[Stored items]

+++++

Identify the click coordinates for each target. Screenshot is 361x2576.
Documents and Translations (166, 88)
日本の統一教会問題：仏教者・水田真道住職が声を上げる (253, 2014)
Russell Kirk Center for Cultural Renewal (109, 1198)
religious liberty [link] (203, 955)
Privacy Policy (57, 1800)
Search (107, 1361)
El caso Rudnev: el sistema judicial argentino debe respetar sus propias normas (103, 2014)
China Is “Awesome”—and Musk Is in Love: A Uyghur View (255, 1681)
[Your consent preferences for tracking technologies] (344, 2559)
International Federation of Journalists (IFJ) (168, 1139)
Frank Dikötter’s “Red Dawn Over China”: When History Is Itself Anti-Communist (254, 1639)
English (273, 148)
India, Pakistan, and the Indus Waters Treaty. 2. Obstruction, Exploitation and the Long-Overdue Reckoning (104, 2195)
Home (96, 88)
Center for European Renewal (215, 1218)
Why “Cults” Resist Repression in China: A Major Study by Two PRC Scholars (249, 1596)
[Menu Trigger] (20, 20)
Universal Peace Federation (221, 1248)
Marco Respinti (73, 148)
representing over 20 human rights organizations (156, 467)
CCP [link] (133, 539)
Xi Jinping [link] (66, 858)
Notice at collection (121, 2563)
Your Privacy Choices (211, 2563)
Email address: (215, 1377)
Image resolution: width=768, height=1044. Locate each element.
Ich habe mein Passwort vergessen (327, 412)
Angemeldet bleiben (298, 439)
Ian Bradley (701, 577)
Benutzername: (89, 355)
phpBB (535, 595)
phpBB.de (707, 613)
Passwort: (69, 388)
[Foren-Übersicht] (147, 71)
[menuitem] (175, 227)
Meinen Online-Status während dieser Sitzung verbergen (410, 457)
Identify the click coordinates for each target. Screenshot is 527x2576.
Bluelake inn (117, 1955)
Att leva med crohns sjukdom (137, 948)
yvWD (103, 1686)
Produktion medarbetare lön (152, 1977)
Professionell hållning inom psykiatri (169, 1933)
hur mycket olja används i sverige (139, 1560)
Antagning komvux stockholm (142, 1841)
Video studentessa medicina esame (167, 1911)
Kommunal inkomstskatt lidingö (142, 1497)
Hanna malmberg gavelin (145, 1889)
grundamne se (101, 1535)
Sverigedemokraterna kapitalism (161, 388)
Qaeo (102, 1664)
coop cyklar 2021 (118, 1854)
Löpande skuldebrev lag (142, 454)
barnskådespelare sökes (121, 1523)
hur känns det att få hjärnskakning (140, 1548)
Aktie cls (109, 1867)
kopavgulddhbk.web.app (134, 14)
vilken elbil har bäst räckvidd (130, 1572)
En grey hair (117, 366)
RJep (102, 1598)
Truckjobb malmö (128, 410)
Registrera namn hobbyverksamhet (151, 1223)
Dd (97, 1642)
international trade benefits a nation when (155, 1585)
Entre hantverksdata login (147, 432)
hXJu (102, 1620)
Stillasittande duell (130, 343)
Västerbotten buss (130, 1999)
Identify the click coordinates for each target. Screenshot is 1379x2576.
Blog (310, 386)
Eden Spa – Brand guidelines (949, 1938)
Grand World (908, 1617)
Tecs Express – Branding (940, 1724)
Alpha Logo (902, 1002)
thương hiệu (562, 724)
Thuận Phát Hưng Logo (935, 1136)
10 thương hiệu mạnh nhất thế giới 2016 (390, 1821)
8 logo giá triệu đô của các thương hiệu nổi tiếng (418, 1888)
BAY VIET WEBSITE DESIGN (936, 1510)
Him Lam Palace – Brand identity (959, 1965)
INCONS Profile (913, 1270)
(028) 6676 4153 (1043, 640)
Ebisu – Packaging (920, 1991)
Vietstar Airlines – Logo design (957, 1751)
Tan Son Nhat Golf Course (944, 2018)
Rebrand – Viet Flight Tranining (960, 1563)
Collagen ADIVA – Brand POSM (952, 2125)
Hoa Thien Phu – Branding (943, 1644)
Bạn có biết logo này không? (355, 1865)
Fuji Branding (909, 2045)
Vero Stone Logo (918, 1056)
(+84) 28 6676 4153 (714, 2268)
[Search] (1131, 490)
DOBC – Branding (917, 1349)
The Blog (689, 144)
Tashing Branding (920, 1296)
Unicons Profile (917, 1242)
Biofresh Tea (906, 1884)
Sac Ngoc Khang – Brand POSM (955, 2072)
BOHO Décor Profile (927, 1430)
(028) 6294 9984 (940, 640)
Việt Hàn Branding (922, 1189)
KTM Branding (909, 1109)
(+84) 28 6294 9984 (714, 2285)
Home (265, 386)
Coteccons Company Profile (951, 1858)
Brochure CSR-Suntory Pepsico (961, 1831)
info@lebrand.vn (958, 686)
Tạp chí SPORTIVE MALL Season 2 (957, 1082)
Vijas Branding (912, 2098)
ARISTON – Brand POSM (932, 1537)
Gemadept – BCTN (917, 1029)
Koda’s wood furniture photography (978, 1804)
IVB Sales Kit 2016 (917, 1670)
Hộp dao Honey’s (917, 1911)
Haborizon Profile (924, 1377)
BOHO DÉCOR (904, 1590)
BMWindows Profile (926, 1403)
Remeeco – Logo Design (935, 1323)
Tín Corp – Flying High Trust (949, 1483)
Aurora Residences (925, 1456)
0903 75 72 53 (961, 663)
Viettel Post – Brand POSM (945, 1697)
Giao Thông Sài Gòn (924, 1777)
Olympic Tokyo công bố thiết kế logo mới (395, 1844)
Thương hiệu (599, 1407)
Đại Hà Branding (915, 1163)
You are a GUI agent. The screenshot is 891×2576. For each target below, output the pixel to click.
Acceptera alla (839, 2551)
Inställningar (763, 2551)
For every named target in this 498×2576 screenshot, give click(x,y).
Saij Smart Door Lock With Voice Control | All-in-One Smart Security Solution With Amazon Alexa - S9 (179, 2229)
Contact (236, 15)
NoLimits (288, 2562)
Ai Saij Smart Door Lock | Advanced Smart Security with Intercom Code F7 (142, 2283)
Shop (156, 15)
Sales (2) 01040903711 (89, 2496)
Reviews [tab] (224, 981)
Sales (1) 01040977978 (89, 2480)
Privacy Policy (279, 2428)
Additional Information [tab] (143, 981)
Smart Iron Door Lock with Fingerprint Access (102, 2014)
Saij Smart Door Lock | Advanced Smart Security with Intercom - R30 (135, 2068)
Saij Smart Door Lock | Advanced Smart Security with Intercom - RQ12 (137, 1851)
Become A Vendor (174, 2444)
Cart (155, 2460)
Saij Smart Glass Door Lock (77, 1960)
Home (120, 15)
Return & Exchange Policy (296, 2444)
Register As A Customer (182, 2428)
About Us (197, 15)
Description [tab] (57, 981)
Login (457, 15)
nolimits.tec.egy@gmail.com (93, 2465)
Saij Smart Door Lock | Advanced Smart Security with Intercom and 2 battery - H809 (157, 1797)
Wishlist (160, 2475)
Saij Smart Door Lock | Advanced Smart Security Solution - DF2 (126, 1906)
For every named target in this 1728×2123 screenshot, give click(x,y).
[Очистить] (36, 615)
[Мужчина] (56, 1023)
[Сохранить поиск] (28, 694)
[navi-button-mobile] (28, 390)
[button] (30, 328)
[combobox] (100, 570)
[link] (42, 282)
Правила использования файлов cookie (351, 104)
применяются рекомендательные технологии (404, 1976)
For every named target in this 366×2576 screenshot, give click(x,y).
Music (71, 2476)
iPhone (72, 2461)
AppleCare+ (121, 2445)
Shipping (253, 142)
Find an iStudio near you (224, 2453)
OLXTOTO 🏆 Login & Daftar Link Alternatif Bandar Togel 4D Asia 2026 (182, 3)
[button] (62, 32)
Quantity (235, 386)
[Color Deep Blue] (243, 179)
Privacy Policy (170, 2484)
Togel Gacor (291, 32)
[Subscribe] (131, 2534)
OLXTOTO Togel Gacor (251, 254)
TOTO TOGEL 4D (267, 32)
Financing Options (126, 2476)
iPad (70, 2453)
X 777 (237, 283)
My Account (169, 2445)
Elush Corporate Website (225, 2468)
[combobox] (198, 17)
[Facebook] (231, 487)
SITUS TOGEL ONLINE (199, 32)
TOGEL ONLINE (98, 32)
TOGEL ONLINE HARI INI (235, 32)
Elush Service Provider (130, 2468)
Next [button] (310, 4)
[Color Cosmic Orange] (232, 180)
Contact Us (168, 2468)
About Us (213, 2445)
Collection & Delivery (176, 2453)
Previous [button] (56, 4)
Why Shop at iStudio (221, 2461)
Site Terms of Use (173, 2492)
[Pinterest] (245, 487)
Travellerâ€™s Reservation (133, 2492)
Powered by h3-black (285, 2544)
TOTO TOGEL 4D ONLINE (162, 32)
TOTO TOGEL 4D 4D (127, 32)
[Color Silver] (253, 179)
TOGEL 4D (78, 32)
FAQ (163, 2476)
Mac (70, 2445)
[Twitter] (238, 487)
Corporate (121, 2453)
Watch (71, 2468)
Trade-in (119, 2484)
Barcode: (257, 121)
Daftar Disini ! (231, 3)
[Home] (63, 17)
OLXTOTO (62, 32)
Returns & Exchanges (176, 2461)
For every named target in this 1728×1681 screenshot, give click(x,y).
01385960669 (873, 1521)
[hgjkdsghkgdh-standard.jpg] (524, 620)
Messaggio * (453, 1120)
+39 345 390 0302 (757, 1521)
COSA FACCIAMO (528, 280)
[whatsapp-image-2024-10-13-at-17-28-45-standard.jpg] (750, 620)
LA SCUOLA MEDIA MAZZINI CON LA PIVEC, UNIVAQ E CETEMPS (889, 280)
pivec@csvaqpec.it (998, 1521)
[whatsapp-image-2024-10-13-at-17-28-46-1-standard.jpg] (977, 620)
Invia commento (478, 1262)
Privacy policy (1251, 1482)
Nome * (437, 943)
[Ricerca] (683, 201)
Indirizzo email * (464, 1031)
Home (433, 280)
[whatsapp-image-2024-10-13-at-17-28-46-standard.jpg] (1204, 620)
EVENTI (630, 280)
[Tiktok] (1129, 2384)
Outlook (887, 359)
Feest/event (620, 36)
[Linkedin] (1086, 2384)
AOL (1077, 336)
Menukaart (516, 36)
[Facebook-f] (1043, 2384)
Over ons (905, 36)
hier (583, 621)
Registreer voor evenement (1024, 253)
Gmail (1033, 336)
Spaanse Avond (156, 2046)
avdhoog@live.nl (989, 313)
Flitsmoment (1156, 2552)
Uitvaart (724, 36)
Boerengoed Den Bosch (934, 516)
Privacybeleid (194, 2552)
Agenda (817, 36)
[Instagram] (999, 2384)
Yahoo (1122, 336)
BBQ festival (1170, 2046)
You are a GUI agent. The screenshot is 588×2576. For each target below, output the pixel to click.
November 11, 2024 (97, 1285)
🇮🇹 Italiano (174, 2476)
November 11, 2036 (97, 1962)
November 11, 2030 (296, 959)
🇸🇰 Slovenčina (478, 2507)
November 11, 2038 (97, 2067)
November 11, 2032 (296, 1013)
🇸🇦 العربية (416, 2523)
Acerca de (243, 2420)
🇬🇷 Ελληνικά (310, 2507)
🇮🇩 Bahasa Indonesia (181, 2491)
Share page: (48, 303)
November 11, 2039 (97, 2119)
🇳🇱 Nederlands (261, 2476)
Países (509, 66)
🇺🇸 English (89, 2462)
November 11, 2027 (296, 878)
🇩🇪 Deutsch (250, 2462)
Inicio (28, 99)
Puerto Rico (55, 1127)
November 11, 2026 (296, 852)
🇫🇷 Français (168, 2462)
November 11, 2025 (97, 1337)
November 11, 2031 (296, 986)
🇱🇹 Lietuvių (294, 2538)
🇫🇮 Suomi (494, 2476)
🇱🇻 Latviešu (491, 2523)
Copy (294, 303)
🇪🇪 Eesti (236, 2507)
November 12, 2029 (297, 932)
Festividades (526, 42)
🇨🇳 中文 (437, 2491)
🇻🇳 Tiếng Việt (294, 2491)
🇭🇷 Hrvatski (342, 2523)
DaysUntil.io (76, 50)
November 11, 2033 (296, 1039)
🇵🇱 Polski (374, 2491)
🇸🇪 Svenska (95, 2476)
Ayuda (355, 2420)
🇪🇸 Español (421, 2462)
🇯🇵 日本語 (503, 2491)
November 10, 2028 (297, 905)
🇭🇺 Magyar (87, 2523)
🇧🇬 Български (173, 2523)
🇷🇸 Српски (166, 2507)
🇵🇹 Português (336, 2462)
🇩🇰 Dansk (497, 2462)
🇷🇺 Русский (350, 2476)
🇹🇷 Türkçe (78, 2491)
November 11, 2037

+++++

- _REQUIRED ACTION_
Look above for the line with "X 777 (237, 283)" and the line with "01385960669 (873, 1521)". Write out those two lines and all the lines between them, exactly, and no others.

- _ANSWER SPACE_
X 777 (237, 283)
My Account (169, 2445)
Elush Corporate Website (225, 2468)
[combobox] (198, 17)
[Facebook] (231, 487)
SITUS TOGEL ONLINE (199, 32)
TOGEL ONLINE (98, 32)
TOGEL ONLINE HARI INI (235, 32)
Elush Service Provider (130, 2468)
Next [button] (310, 4)
[Color Cosmic Orange] (232, 180)
Contact Us (168, 2468)
About Us (213, 2445)
Collection & Delivery (176, 2453)
Previous [button] (56, 4)
Why Shop at iStudio (221, 2461)
Site Terms of Use (173, 2492)
[Pinterest] (245, 487)
Travellerâ€™s Reservation (133, 2492)
Powered by h3-black (285, 2544)
TOTO TOGEL 4D ONLINE (162, 32)
TOTO TOGEL 4D 4D (127, 32)
[Color Silver] (253, 179)
TOGEL 4D (78, 32)
FAQ (163, 2476)
Mac (70, 2445)
[Twitter] (238, 487)
Corporate (121, 2453)
Watch (71, 2468)
Trade-in (119, 2484)
Barcode: (257, 121)
Daftar Disini ! (231, 3)
[Home] (63, 17)
OLXTOTO (62, 32)
Returns & Exchanges (176, 2461)
For every named target in this 1728×1681 screenshot, give click(x,y).
01385960669 (873, 1521)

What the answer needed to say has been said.